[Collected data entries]

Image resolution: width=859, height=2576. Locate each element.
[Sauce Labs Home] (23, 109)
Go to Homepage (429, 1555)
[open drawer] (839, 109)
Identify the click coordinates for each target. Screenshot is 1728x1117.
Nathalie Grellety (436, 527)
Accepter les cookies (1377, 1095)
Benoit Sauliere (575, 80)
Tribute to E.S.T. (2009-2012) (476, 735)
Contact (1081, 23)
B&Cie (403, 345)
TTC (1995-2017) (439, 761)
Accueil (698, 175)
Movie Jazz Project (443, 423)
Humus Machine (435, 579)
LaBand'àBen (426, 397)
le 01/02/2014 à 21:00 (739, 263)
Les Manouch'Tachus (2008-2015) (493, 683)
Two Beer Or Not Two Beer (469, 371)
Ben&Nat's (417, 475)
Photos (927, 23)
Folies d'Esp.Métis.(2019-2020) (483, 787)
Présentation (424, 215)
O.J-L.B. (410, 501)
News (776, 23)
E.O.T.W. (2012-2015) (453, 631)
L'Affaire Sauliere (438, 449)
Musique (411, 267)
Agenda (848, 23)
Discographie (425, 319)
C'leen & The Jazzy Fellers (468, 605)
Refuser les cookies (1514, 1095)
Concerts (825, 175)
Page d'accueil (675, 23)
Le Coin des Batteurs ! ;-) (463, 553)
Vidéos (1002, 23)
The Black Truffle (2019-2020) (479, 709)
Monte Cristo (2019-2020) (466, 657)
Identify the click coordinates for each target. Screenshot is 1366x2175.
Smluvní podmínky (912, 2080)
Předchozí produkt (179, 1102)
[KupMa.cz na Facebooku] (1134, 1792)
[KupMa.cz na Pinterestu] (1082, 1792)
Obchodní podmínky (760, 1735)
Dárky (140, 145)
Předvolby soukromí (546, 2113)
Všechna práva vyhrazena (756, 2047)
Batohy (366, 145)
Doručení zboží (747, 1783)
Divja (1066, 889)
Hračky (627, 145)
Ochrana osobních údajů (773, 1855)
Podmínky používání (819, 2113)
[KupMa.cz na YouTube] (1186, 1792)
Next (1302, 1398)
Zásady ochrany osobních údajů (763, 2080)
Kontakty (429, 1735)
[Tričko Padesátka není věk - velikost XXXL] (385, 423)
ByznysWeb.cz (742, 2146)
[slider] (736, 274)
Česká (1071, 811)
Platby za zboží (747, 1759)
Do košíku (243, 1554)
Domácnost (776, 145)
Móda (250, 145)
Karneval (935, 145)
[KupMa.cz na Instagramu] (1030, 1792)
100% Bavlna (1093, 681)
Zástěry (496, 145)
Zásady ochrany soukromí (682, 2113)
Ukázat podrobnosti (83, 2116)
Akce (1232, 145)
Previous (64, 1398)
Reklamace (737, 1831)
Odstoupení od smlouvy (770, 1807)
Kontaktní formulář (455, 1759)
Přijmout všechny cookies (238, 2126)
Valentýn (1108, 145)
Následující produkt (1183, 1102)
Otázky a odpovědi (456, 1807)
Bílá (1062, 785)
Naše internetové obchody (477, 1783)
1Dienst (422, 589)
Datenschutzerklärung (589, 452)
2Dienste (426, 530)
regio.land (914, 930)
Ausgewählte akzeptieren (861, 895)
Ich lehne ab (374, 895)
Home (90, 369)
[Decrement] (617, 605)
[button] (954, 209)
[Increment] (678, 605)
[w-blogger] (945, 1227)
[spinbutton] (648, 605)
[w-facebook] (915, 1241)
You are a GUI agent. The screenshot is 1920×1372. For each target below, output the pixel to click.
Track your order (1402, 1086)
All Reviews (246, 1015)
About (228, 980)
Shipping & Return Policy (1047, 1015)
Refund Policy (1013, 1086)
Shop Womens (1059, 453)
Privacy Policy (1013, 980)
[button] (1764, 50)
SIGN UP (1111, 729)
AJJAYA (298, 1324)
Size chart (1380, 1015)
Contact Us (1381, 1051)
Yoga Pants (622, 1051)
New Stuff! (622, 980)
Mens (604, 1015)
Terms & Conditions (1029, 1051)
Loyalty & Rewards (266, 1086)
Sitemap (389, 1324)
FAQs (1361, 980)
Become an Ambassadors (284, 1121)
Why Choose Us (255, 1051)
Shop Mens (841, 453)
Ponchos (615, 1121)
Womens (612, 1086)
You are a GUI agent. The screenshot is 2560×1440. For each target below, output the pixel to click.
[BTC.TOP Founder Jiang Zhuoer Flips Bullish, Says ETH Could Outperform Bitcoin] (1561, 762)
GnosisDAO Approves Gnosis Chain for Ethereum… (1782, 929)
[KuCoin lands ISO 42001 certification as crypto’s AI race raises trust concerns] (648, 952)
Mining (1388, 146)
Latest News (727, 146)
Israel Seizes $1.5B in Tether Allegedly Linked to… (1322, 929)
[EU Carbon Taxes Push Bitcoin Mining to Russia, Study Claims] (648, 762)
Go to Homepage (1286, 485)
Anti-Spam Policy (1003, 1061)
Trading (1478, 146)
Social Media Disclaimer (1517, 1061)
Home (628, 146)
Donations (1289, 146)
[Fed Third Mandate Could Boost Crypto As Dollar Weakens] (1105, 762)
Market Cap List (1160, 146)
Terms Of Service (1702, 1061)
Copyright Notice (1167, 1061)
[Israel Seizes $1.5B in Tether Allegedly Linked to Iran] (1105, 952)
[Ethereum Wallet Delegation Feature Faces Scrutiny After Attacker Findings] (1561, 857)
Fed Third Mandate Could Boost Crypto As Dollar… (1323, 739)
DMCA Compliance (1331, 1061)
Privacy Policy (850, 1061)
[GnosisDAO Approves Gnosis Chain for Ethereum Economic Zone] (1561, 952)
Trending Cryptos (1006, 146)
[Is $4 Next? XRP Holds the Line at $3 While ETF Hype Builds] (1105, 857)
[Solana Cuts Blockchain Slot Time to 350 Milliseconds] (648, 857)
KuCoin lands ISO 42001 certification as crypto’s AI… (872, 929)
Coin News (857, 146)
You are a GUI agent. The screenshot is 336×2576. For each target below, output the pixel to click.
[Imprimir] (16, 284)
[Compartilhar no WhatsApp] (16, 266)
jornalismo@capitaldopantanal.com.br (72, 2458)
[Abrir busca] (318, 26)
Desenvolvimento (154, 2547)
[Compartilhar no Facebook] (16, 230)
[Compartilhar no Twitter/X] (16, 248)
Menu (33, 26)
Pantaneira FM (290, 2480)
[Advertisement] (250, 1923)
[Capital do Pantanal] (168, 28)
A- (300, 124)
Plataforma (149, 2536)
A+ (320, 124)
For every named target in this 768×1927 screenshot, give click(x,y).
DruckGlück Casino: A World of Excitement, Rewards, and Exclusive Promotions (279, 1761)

## [Activity]
All of the entries above are to be written out again exactly.

## [The completed task]
Image resolution: width=859, height=2576. Locate each element.
[Sauce Labs Home] (23, 109)
Go to Homepage (429, 1555)
[open drawer] (839, 109)
Identify the click coordinates for each target. Screenshot is 1728x1117.
Nathalie Grellety (436, 527)
Accepter les cookies (1377, 1095)
Benoit Sauliere (575, 80)
Tribute to E.S.T. (2009-2012) (476, 735)
Contact (1081, 23)
B&Cie (403, 345)
TTC (1995-2017) (439, 761)
Accueil (698, 175)
Movie Jazz Project (443, 423)
Humus Machine (435, 579)
LaBand'àBen (426, 397)
le 01/02/2014 à 21:00 (739, 263)
Les Manouch'Tachus (2008-2015) (493, 683)
Two Beer Or Not Two Beer (469, 371)
Ben&Nat's (417, 475)
Photos (927, 23)
Folies d'Esp.Métis.(2019-2020) (483, 787)
Présentation (424, 215)
O.J-L.B. (410, 501)
News (776, 23)
E.O.T.W. (2012-2015) (453, 631)
L'Affaire Sauliere (438, 449)
Musique (411, 267)
Agenda (848, 23)
Discographie (425, 319)
C'leen & The Jazzy Fellers (468, 605)
Refuser les cookies (1514, 1095)
Concerts (825, 175)
Page d'accueil (675, 23)
Le Coin des Batteurs ! ;-) (463, 553)
Vidéos (1002, 23)
The Black Truffle (2019-2020) (479, 709)
Monte Cristo (2019-2020) (466, 657)
Identify the click coordinates for each target. Screenshot is 1366x2175.
Smluvní podmínky (912, 2080)
Předchozí produkt (179, 1102)
[KupMa.cz na Facebooku] (1134, 1792)
[KupMa.cz na Pinterestu] (1082, 1792)
Obchodní podmínky (760, 1735)
Dárky (140, 145)
Předvolby soukromí (546, 2113)
Všechna práva vyhrazena (756, 2047)
Batohy (366, 145)
Doručení zboží (747, 1783)
Divja (1066, 889)
Hračky (627, 145)
Ochrana osobních údajů (773, 1855)
Podmínky používání (819, 2113)
[KupMa.cz na YouTube] (1186, 1792)
Next (1302, 1398)
Zásady ochrany osobních údajů (763, 2080)
Kontakty (429, 1735)
[Tričko Padesátka není věk - velikost XXXL] (385, 423)
ByznysWeb.cz (742, 2146)
[slider] (736, 274)
Česká (1071, 811)
Platby za zboží (747, 1759)
Do košíku (243, 1554)
Domácnost (776, 145)
Móda (250, 145)
Karneval (935, 145)
[KupMa.cz na Instagramu] (1030, 1792)
100% Bavlna (1093, 681)
Zástěry (496, 145)
Zásady ochrany soukromí (682, 2113)
Ukázat podrobnosti (83, 2116)
Akce (1232, 145)
Previous (64, 1398)
Reklamace (737, 1831)
Odstoupení od smlouvy (770, 1807)
Kontaktní formulář (455, 1759)
Přijmout všechny cookies (238, 2126)
Valentýn (1108, 145)
Následující produkt (1183, 1102)
Otázky a odpovědi (456, 1807)
Bílá (1062, 785)
Naše internetové obchody (477, 1783)
1Dienst (422, 589)
Datenschutzerklärung (589, 452)
2Dienste (426, 530)
regio.land (914, 930)
Ausgewählte akzeptieren (861, 895)
Ich lehne ab (374, 895)
Home (90, 369)
[Decrement] (617, 605)
[button] (954, 209)
[Increment] (678, 605)
[w-blogger] (945, 1227)
[spinbutton] (648, 605)
[w-facebook] (915, 1241)
You are a GUI agent. The screenshot is 1920×1372. For each target below, output the pixel to click.
Track your order (1402, 1086)
All Reviews (246, 1015)
About (228, 980)
Shipping & Return Policy (1047, 1015)
Refund Policy (1013, 1086)
Shop Womens (1059, 453)
Privacy Policy (1013, 980)
[button] (1764, 50)
SIGN UP (1111, 729)
AJJAYA (298, 1324)
Size chart (1380, 1015)
Contact Us (1381, 1051)
Yoga Pants (622, 1051)
New Stuff! (622, 980)
Mens (604, 1015)
Terms & Conditions (1029, 1051)
Loyalty & Rewards (266, 1086)
Sitemap (389, 1324)
FAQs (1361, 980)
Become an Ambassadors (284, 1121)
Why Choose Us (255, 1051)
Shop Mens (841, 453)
Ponchos (615, 1121)
Womens (612, 1086)
You are a GUI agent. The screenshot is 2560×1440. For each target below, output the pixel to click.
[BTC.TOP Founder Jiang Zhuoer Flips Bullish, Says ETH Could Outperform Bitcoin] (1561, 762)
GnosisDAO Approves Gnosis Chain for Ethereum… (1782, 929)
[KuCoin lands ISO 42001 certification as crypto’s AI race raises trust concerns] (648, 952)
Mining (1388, 146)
Latest News (727, 146)
Israel Seizes $1.5B in Tether Allegedly Linked to… (1322, 929)
[EU Carbon Taxes Push Bitcoin Mining to Russia, Study Claims] (648, 762)
Go to Homepage (1286, 485)
Anti-Spam Policy (1003, 1061)
Trading (1478, 146)
Social Media Disclaimer (1517, 1061)
Home (628, 146)
Donations (1289, 146)
[Fed Third Mandate Could Boost Crypto As Dollar Weakens] (1105, 762)
Market Cap List (1160, 146)
Terms Of Service (1702, 1061)
Copyright Notice (1167, 1061)
[Israel Seizes $1.5B in Tether Allegedly Linked to Iran] (1105, 952)
[Ethereum Wallet Delegation Feature Faces Scrutiny After Attacker Findings] (1561, 857)
Fed Third Mandate Could Boost Crypto As Dollar… (1323, 739)
DMCA Compliance (1331, 1061)
Privacy Policy (850, 1061)
[GnosisDAO Approves Gnosis Chain for Ethereum Economic Zone] (1561, 952)
Trending Cryptos (1006, 146)
[Is $4 Next? XRP Holds the Line at $3 While ETF Hype Builds] (1105, 857)
[Solana Cuts Blockchain Slot Time to 350 Milliseconds] (648, 857)
KuCoin lands ISO 42001 certification as crypto’s AI… (872, 929)
Coin News (857, 146)
You are a GUI agent. The screenshot is 336×2576. For each target below, output the pixel to click.
[Imprimir] (16, 284)
[Compartilhar no WhatsApp] (16, 266)
jornalismo@capitaldopantanal.com.br (72, 2458)
[Abrir busca] (318, 26)
Desenvolvimento (154, 2547)
[Compartilhar no Facebook] (16, 230)
[Compartilhar no Twitter/X] (16, 248)
Menu (33, 26)
Pantaneira FM (290, 2480)
[Advertisement] (250, 1923)
[Capital do Pantanal] (168, 28)
A- (300, 124)
Plataforma (149, 2536)
A+ (320, 124)
For every named target in this 768×1927 screenshot, give click(x,y).
DruckGlück Casino: A World of Excitement, Rewards, and Exclusive Promotions (279, 1761)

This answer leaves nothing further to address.